:: The input ::
== Segment start ==

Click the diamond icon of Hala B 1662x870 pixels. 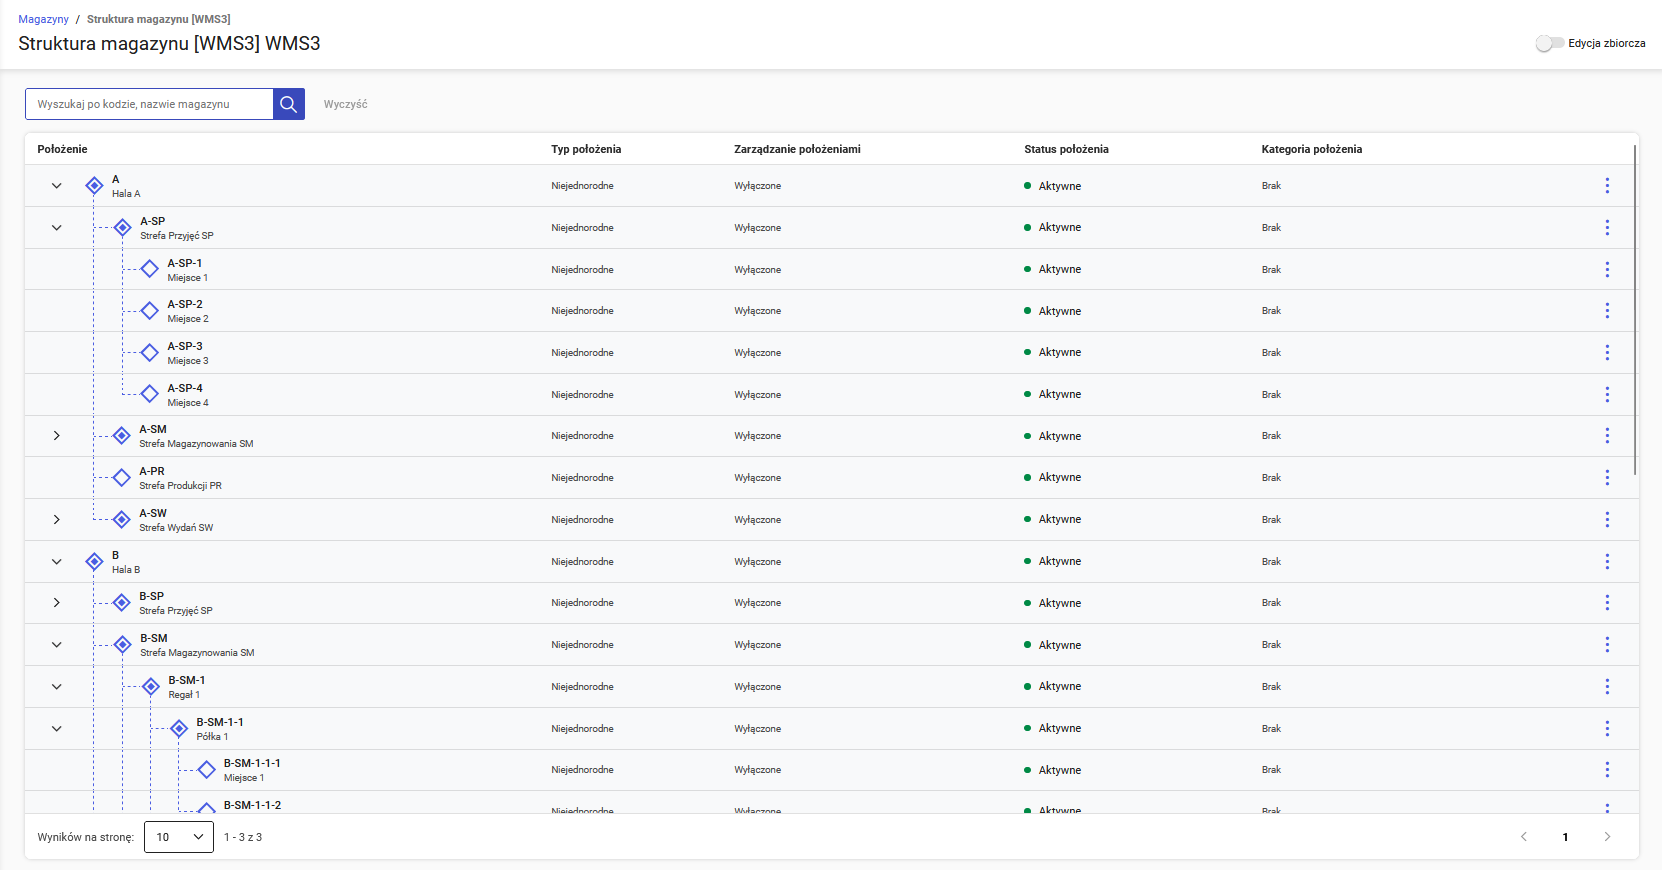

== Segment end ==
== Segment start ==

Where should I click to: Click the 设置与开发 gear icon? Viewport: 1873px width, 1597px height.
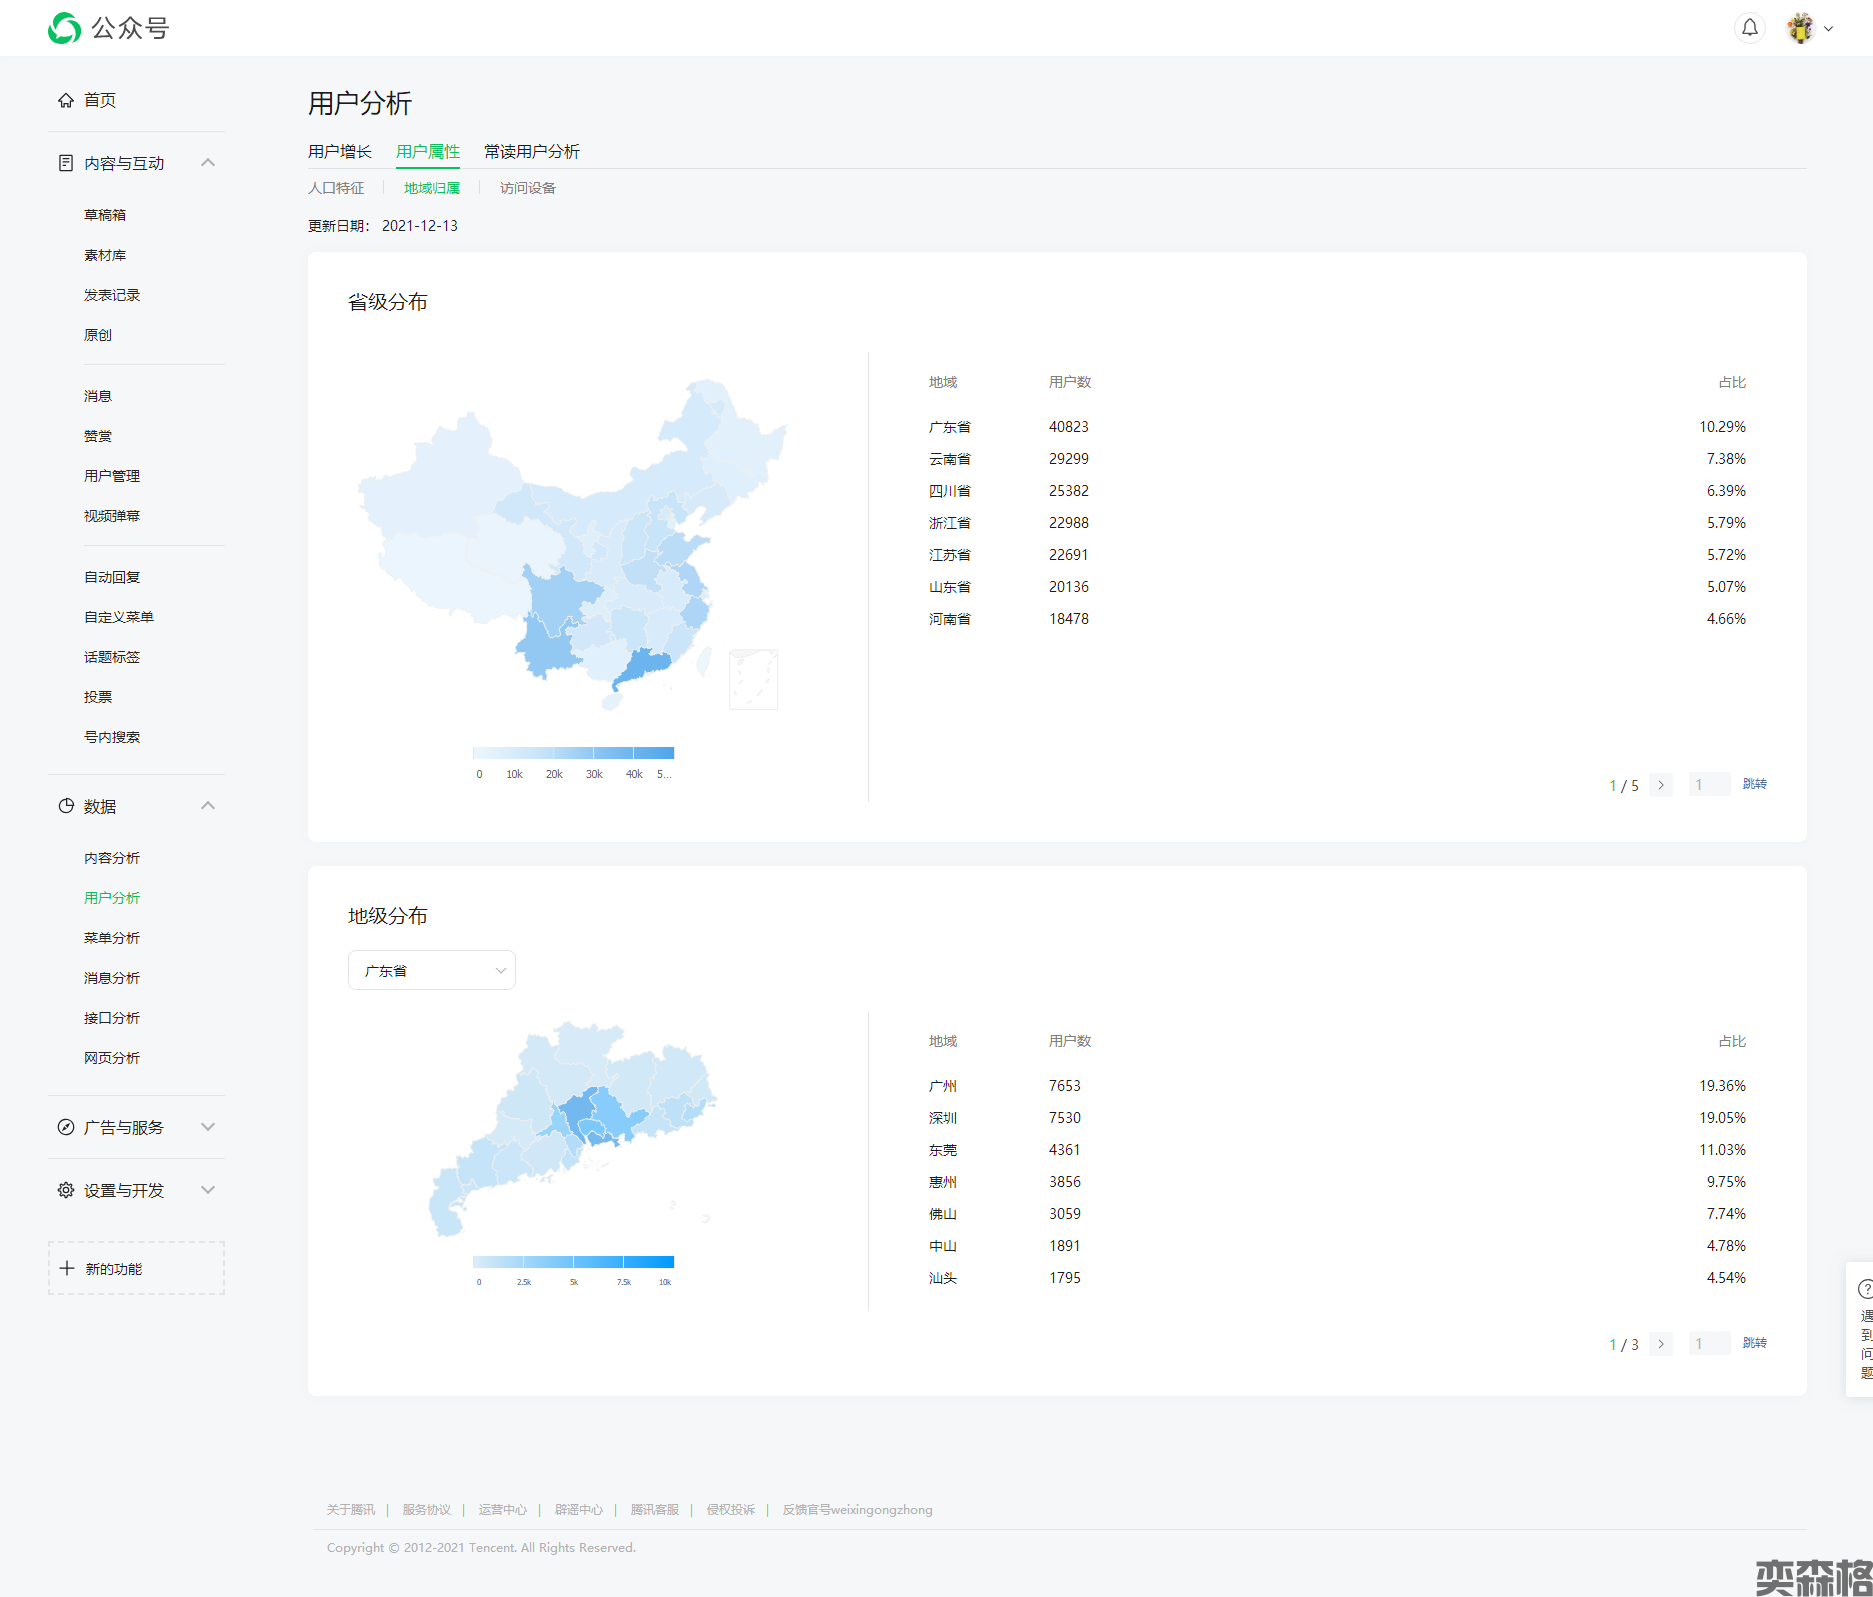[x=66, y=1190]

== Segment end ==
== Segment start ==

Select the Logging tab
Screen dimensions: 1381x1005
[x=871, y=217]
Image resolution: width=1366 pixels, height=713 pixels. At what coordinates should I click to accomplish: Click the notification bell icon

== Segment end ==

:: Task ::
Please give again the lines above between the line holding "Select the Logging tab" and the line holding "Image resolution: width=1366", inclusive, exactly as they are and with nothing added.

:: Exercise response ::
Select the Logging tab
Screen dimensions: 1381x1005
[x=871, y=217]
Image resolution: width=1366 pixels, height=713 pixels. At what coordinates should I click to accomplish: Click the notification bell icon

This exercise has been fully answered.